------ Materials provided

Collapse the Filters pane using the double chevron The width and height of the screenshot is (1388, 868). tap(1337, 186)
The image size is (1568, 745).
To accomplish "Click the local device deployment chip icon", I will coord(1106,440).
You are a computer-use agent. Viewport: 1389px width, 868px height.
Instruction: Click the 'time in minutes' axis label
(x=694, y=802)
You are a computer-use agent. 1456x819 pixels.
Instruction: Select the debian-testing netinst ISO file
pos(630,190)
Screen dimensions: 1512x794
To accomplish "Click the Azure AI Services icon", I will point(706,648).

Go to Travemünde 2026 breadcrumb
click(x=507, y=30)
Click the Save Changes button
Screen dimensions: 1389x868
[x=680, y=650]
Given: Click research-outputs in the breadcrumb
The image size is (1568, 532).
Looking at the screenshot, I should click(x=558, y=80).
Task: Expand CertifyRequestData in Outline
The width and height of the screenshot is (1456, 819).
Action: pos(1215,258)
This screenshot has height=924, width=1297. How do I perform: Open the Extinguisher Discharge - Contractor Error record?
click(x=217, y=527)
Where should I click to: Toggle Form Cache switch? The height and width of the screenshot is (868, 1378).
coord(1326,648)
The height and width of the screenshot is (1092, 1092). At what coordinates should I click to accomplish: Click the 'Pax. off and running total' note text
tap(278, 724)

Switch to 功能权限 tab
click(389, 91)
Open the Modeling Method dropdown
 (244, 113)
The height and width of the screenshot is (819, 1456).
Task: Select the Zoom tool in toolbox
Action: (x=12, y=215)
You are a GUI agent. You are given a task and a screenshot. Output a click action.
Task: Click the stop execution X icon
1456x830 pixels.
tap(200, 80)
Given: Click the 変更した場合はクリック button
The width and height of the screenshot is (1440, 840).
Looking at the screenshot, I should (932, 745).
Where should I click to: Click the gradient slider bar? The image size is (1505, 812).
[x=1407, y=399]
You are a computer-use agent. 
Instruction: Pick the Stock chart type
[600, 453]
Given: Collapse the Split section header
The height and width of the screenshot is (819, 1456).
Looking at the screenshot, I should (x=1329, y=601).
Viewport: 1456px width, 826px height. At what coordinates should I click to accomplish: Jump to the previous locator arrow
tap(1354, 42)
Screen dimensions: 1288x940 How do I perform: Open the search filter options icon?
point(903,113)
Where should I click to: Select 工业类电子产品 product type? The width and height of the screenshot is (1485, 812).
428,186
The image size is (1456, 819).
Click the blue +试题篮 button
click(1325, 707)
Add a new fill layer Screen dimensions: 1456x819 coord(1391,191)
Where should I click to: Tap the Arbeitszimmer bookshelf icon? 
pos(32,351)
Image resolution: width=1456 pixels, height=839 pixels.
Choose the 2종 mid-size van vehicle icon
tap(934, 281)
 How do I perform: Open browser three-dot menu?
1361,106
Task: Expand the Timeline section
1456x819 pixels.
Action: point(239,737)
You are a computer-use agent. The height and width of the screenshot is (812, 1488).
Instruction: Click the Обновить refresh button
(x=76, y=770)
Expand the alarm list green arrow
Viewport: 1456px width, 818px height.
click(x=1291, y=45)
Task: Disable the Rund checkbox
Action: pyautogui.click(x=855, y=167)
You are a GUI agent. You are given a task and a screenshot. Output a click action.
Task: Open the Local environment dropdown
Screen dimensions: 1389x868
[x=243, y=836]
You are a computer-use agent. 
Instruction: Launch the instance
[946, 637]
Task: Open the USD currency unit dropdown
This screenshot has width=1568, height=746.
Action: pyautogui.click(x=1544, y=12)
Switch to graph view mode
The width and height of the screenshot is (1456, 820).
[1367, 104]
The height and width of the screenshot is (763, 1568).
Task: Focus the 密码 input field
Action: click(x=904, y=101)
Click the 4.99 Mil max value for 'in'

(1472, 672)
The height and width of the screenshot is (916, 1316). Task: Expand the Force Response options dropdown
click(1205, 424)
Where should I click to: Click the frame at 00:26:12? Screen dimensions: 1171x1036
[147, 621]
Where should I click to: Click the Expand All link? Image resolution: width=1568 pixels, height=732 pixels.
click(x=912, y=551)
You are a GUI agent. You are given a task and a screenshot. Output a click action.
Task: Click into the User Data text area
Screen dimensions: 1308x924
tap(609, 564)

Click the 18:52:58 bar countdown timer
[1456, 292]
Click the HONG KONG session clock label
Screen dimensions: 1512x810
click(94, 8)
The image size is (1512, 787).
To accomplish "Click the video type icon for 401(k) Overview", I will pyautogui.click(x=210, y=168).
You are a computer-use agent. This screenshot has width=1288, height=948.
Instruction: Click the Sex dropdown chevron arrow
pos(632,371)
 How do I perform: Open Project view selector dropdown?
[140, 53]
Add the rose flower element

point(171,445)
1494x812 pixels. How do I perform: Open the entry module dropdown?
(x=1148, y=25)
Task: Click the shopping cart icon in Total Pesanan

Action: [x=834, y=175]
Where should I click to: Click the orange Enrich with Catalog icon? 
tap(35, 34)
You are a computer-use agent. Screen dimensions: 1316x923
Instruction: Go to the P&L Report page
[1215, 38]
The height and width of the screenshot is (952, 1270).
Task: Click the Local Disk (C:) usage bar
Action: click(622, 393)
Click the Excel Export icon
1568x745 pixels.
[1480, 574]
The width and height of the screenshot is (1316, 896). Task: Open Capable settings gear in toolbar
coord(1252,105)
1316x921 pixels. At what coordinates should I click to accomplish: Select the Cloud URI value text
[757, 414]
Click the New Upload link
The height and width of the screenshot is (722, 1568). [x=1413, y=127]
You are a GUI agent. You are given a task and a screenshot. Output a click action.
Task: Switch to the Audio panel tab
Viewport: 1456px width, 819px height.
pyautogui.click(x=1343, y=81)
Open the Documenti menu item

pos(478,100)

------------

(Work request): Return all lines of the material above in which the word "Collapse" occurs.

(Output):
Collapse the Filters pane using the double chevron The width and height of the screenshot is (1388, 868). tap(1337, 186)
Given: Collapse the Split section header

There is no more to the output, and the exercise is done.